Es handelt von Sehnsucht nach einer Liebe, die es mit den Geistern der Vergangenheit aufnehmen soll, verpackt in einer Krimi-Story. Bei dem Musical-Poster fühlen wir uns an Caspar David Friedrichs „Wanderer über dem Nebelmeer“ erinnert, ein Gemälde, das schon in jedem Deutschunterricht zu Eichendorff, Novalis, Heine und Co. gezeigt wurde. Es ist Sinnbild für die Romantik schlechthin. Wir sollten hier nicht vergessen, dass Romantik ja nicht bloß aus schöngeistigem Kitsch und angeschwollenen Worten besteht, sondern aus den Abgründen im Menschen schöpft, die oft genau in und durch die Liebe ans Tageslicht gelangen. 

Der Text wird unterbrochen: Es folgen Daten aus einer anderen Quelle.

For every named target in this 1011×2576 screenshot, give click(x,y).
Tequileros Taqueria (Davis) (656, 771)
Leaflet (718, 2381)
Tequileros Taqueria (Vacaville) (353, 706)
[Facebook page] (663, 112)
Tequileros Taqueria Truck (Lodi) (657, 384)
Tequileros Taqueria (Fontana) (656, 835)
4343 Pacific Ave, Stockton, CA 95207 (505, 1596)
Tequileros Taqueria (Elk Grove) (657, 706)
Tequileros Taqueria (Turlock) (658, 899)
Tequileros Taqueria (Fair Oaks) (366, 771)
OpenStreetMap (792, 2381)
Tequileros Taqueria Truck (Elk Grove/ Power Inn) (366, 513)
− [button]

Nicht nur geht es um jene, die da über das Nebelmeer hinüberblicken, sondern gerade um das, was da lauert, wenn der Nebel sich lichtet und der Mond klar scheint. Im Musical ist das die Leiche der verstorbenen Herrin, die ihren albtraumhaften Schleier über das Anwesen legt und ebenso als Schattengestalt in einer Art Traumszene auftritt. Sie ist hiermit so gar nicht tot. Ganz im Gegenteil, sie übt ihre zerstörerische Lebhaftigkeit in jedem Schrei und Flüstern, jeder Träne und jedem Song aus. Die neue Ehefrau ohne Namen nun steht im argen Kampf gegen diese überlebensgroße Gestalt und wird darüber von der boshaften Haushälterin gepeinigt, ja denkt deshalb sogar an Selbstmord. „Sehnsucht“ bedeutet eigentlich aber eine Sehnsucht „jenseits der Nacht“, also jenseits der alten Gewohnheiten. Das heißt: Das Anwesen muss niederbrennen und so nehmen die Dinge ihren Lauf und tatsächlich obsiegt das Gute zum Schluss. Getragen wurde die bewegende Stimmung stets von einem pulsierenden Chor. Man könnte meinen, er war der Motor, der die Wellen im Nebelmeer in Gang versetzte.

Wenn das Publikum in diese passagenweise finstere Geschichte eingeführt wird, dann ist schnell klar: Die Musik ertönt in schönen Tönen, aber im Herz der Figuren ist es dunkel, ganz dunkel. Unersättlich spannungsgeladen füllt sich der Schauer durch die Detektivposition, in welche sich die Zuschauenden unweigerlich begeben, sobald der Tod der alten Hausherrin zum Mysterium einer neuen Untersuchung wird. Da ist es kein Wunder, dass Alfred Hitchcock den Stoff verfilmte.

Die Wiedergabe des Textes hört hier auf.